Page excerpt:
---

Helping Children Cope with COVID-19 Pandemic

April 17, 2020
Helping Children Cope with COVID-19 Pandemic


As families continue to adapt to the changes in daily life as a result of the COVID-19 pandemic, parents and other caregivers are faced with helping children adjust to new routines, keep up with schoolwork and overcome boredom. They also are faced with the challenge of helping kids cope with their fear and anxiety during this uncertain time. 

Children look to adults for guidance and reassurance during periods of uncertainty and change. Dr. Marcy Baker, pediatric medical director for BayCare Medical Group, recommends that parents keep kids in the loop, but that they also keep it simple.

“Talking to children about their concerns in a calm way and providing the reassurance and support they need right now is the best way to help them feel cared for and safe,” said Dr. Baker. “But it’s important to remember that young children may not need to know every little thing. Unless they ask a specific question, it might be helpful to avoid volunteering details that could add to their worries.”

Child Life Specialists Danielle Palomo and Margaret Armstrong, who provide developmental and emotional support to pediatric patients at BayCare’s St. Joseph’s Hospital-South, recommend the following for helping children cope with COVID-19 anxiety and fear.


  • Consider the child’s developmental age.
  • Remain calm, open and honest.
  • Answer questions and clear up misconceptions if possible.
  • Talk about feelings and validate them.
  • Use the terms COVID-19 or Coronavirus. Explain that this is one virus with two names and that it is different from the flu or a regular cold. 

Limit media influence

  • Prolonged exposure to news reports and online stories can create additional stress and fear. 
  • Try to avoid watching or listening to things that may be upsetting to your child.

---

Data segment:

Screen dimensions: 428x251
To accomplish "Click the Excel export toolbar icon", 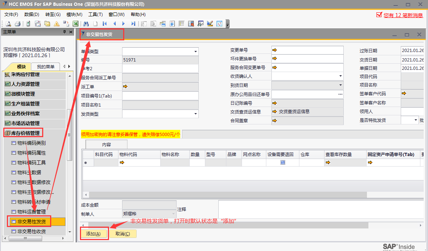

---

Complete the following:
1 > In the article on helping children cope with COVID-19, list the five recommendations the Child Life Specialists give before the heading "Limit media influence".
2 > According to the article on helping children cope with COVID-19, why might parents avoid volunteering details to young children unless the children ask a specific question?
3 > Please extend the article on helping children cope with COVID-19, picking up right after its final sentence.

Responses for each task:
1 >
- Consider the child's developmental age.
- Remain calm, open and honest.
- Answer questions and clear up misconceptions if possible.
- Talk about feelings and validate them.
- Use the terms COVID-19 or Coronavirus, explaining that this is one virus with two names and that it is different from the flu or a regular cold.

2 > Dr. Baker says young children may not need to know every little thing, and details offered without being asked for could add to their worries.

3 >
Understand behavior changes are coping mechanisms

  • Children sometimes act out when their daily routines are disrupted. Try to understand that this is just as stressful for them as it is for you. 
  • It is also normal for some children to continue to play and act as if nothing is happening. Play is a very natural way for children to manage stress. 
  • Playing outside and physical activity help children to release energy and provides opportunities for coping. 

Discuss ways to stay healthy 

  • Be sure everyone in household is washing their hands regularly.  
  • Stay home and limit contact with outside family and friends.  
  • Most children thrive with having a set routine. Creating a new daily routine, as much as possible, can provide predictability. Having a consistent dinner and bedtime can help physical and mental
  • health. However, don’t stress if/when something interrupts your new family routine. 

Try out these fun activities to keep kids entertained 

  • Have a family game night.  
  • Do an arts and crafts project.
  • Go on a scavenger hunt around the house.
  • Have kids help with cooking or baking.
  • Reach out to family or friends through video apps.
  • Write letters or send photos to family or friends through the mail. 
  • Create a family gratitude list and add to it daily.